La produzione industriale russa è scesa dello 0,7% su base annua a maggio, invertendo la rotta rispetto alle attese di mercato che indicavano un aumento dell’1,6%. Il dato segnala un indebolimento dell’attività manifatturiera verso metà anno, dopo che lo slancio precedente si è rivelato difficile da sostenere.

Lo scarto tra il dato effettivo e la previsione è stato di 2,3 punti percentuali, configurando una netta sorpresa negativa per il mese. Nel comunicato non è stato fornito alcun ulteriore dettaglio.

Implicazioni per gli asset e i mercati russi

L’inaspettato calo dello 0,7% della produzione industriale russa a maggio, a fronte di un’espansione attesa dell’1,6%, è un segnale chiaramente ribassista. Il dato indica una debolezza dell’economia più profonda di quanto il mercato avesse scontato. Consideriamo questo un’opportunità per posizionarsi in vista di ulteriori ribassi degli asset legati alla Russia nelle prossime settimane.

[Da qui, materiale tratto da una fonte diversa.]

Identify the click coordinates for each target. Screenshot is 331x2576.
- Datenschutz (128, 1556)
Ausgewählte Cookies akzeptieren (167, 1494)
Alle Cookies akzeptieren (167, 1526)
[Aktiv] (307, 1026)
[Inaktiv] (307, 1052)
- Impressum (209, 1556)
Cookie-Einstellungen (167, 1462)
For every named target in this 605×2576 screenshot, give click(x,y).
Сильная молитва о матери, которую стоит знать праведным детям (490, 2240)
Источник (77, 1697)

Questa fragilità macro esercita una pressione immediata sul rublo. Con la valuta già in indebolimento e arrivata a quota 102 per dollaro USA, guardiamo a contratti futures che trarrebbero beneficio da un’ulteriore svalutazione. Storicamente, sorprese negative sulla produzione industriale di questa entità hanno spesso preceduto deprezzamenti valutari, rendendo realistico un movimento verso 105.

Sul fronte azionario, ci aspettiamo che la notizia pesi sull’indice MOEX Russia, che ha scambiato lateralmente in area 3.200 punti. L’acquisto di opzioni put sull’indice o su ETF correlati offre esposizione diretta al ribasso con rischio definito. Il dato suggerisce che i comparti al di fuori della produzione militare sostenuta dallo Stato siano in contrazione, con possibili ricadute negative sugli utili societari.

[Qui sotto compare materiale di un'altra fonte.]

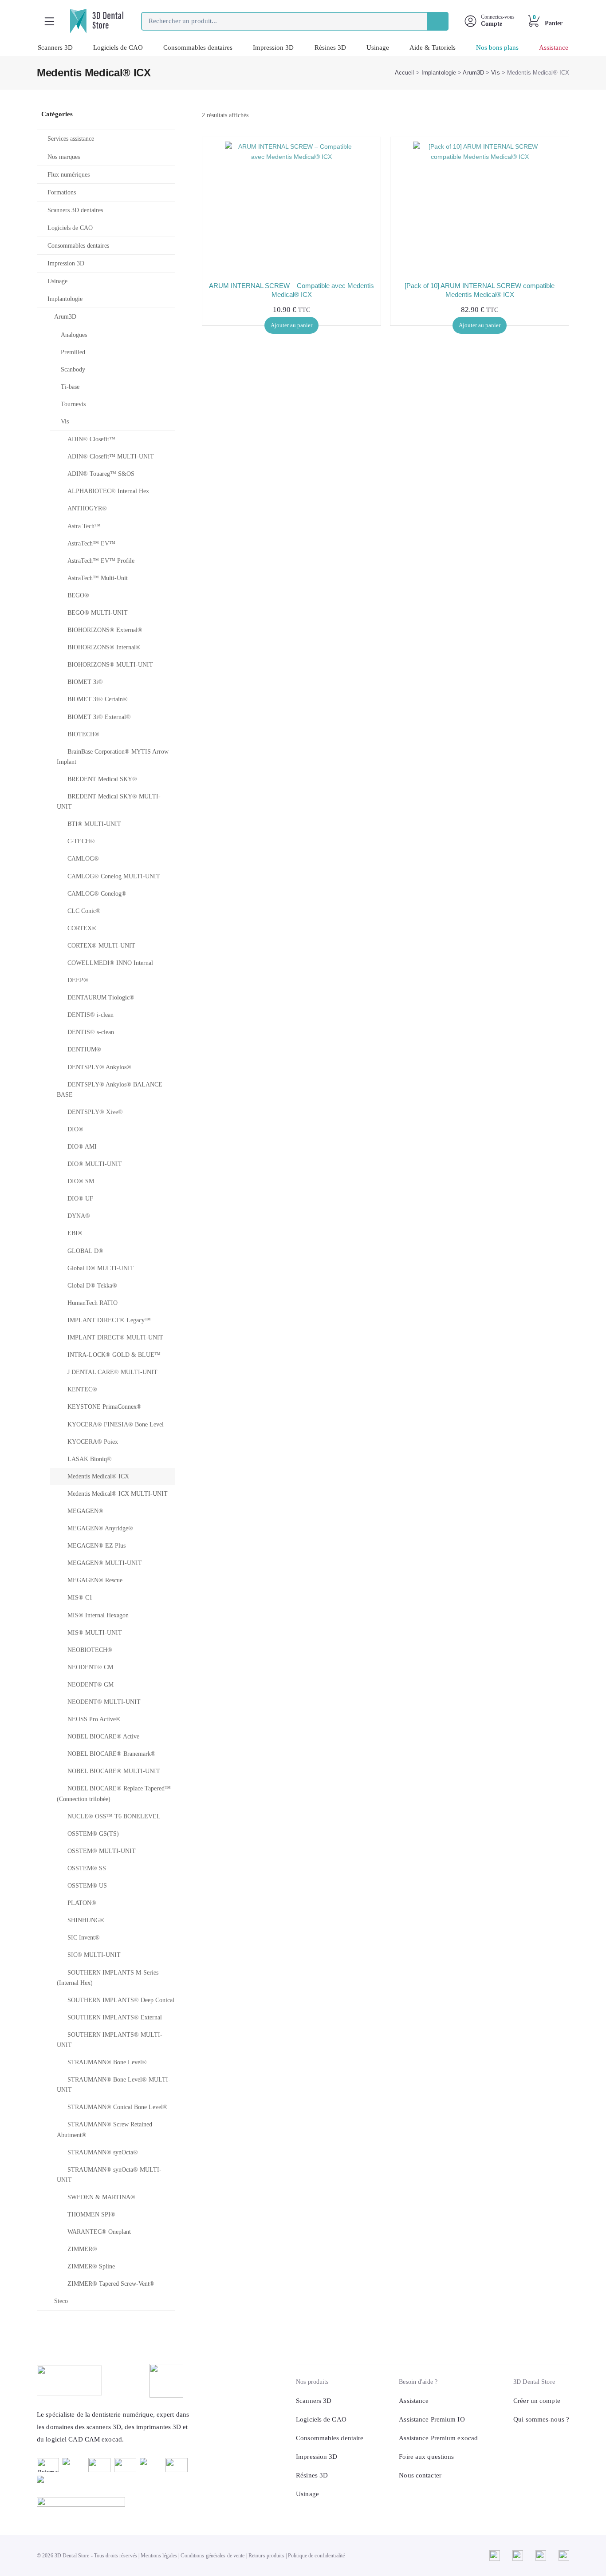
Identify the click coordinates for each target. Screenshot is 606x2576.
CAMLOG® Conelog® (96, 893)
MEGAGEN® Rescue (94, 1580)
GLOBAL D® (85, 1251)
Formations (61, 192)
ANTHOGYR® (87, 508)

Volatilità, materie prime e outlook per il mercato energetico

Ci aspettiamo inoltre un aumento della volatilità implicita, poiché il dato sorprendente accresce l’incertezza di mercato. Fasi di notizie macro negative, soprattutto in contesti geopolitici tesi, hanno storicamente innescato picchi di volatilità. Questo rende interessanti strategie long volatility, come l’acquisto di straddle su titoli russi chiave, per sfruttare la possibilità di un ampio movimento dei prezzi.

Un’economia domestica che fatica rende la Russia più dipendente dalle esportazioni di materie prime per generare entrate. Pur con il Brent intorno a 85 dollari al barile, questa debolezza interna implica che un eventuale calo dei prezzi globali del petrolio colpirebbe in modo particolarmente duro il bilancio russo. Restiamo quindi prudenti sui mercati energetici e utilizziamo opzioni per coprirci dal rischio di una flessione del greggio sotto la soglia degli 80 dollari.